I’m lucky enough to still spend a large portion of my time actually speaking with customers. Conversations with customers are invaluable and always leave me with new perspectives. Of course, we talk about cloud computing, but occasionally the conversation will switch to the topic of big data. More often then not, customers big data strategies include Hadoop, a framework for running applications on large clusters built of commodity hardware. The Hadoop framework transparently provides applications both reliability and data motion. Hadoop implements a computational paradigm named Map/Reduce, where the application is divided into many small fragments of work, each of which may be executed or re-executed on any node in the cluster. In addition, it provides a distributed file system (HDFS) that stores data on the compute nodes, providing very high aggregate bandwidth across the cluster. Both MapReduce and the Hadoop Distributed File System are designed so that node failures are automatically handled by the framework [1].

Companies like Google, Yahoo, Hulu, Adobe, Spotify, and Facebook are to some extent, powered by Hadoop [2]. Customers understand the success these companies have experienced due to their effective handling of big data and want to know how they can use Hadoop to replicate that success. Of course, this conversation about big data and Hadoop usually happens after we’ve already discussed Red Hat’s Open Hybrid Cloud vision and philosophy. It’s only natural, then, that they ask how Red Hat’s Open Hybrid Cloud can help them gain the benefits of Hadoop within the constraints of their existing IT infrastructure. Since I’ve had the conversation several times and it usually ends at the whiteboard, I thought it might be useful to sit down and actually show the unique way in which Red Hat’s Open Hybrid Cloud philosophy can be applied to adopting Hadoop. While I’ll be writing about Hadoop, this problem is not unique – it is often faced anytime developers go beyond that which enterprise IT can provide.
Developers: “I want it yesterday”
Good developers want to develop, great developers want to solve problems.

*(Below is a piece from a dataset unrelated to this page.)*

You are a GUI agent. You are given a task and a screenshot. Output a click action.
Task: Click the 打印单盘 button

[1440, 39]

For this reason, great developers often adopt technology early for the ways in which it allows them to solve problems that they couldn’t solve with existing technology. Take the scenario of developers adopting Hadoop. They might go out to their public cloud of choice and request a few instances and deploy Hadoop. Of course, deploying Hadoop is not always straightforward and requires some system administration skills. In this case, the developer might use a stack provisioning tool within the public cloud (such as AWS CloudFormations) to launch a pre-configured stack. Once Hadoop is running the developer starts developing.

Developers Deploying Hadoop in Public Cloud

System Administrators: “I want it stable”
Once development is complete, the developer sends a message to the system administrator letting them know that the new application is ready to go (we’ll skip change control, Quality Assurance, etc for simplicity). He provides his application code in the form of a package to the system administrator. The system administrator launches the corporate standard build on his virtual infrastructure or IaaS cloud in order to deploy the package the developer provided.

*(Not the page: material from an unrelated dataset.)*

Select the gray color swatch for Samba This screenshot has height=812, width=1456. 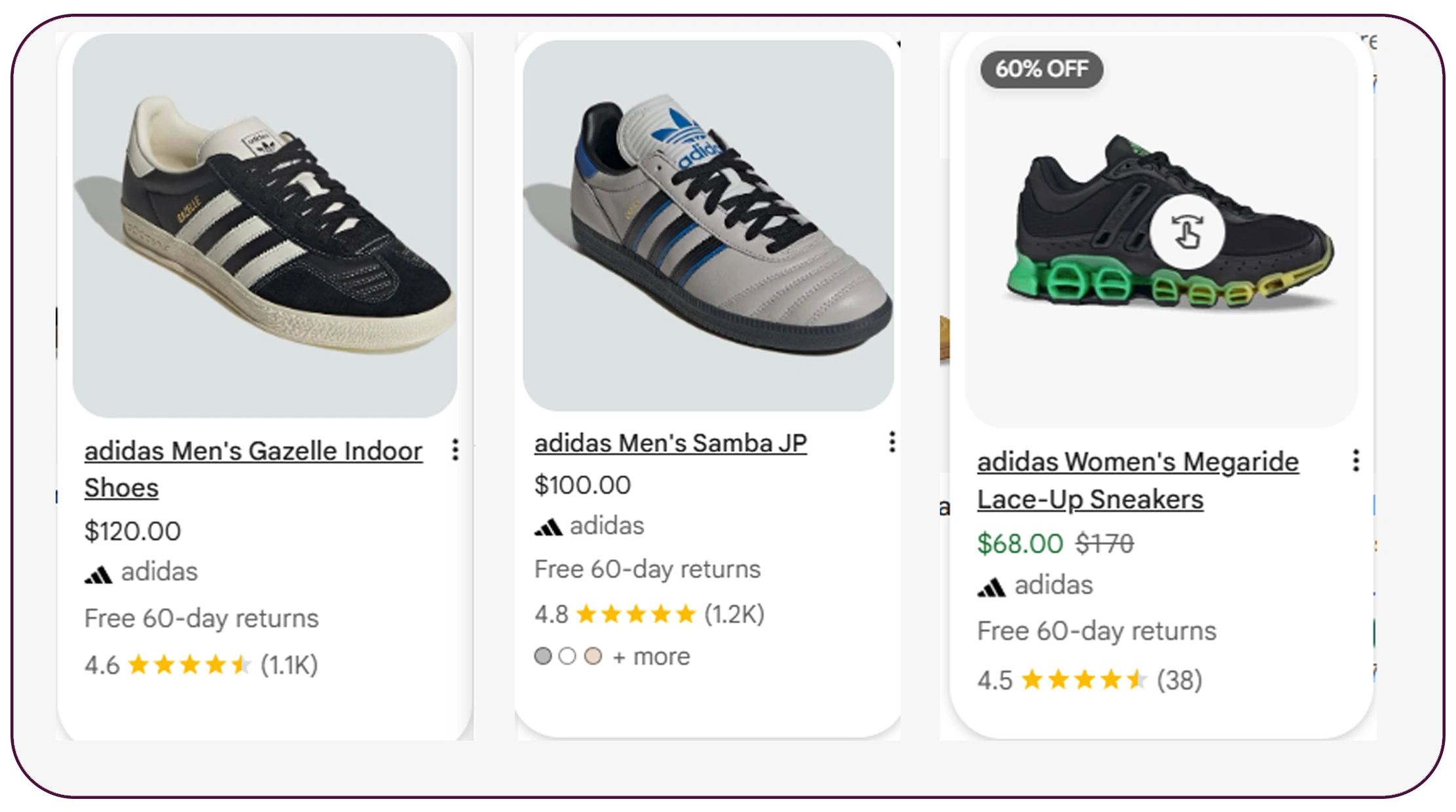click(x=543, y=656)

Deploying Public Cloud Development within the Datacenter

This scenario presents several issues:

There is no simple way to bring the pre-configured stacks or instances from the public cloud into the enterprise datacenter.
The instances in the public cloud were launched based on the configurations of the developer or whoever developed the stack. This is most likely not compliant with the standard build required by the organization for security or compliance reasons (think PCI, HIPAA, DISA STIG).
Even if the developer documented how to setup Hadoop thoroughly it causes the introduction of another manual step in the process, increasing the likelihood of human error.
The corporate standard build within the enterprise datacenter may vary greatly from the builds in the public cloud. This increases the chances of issues of incompatibility between the application and the infrastructure hosting it.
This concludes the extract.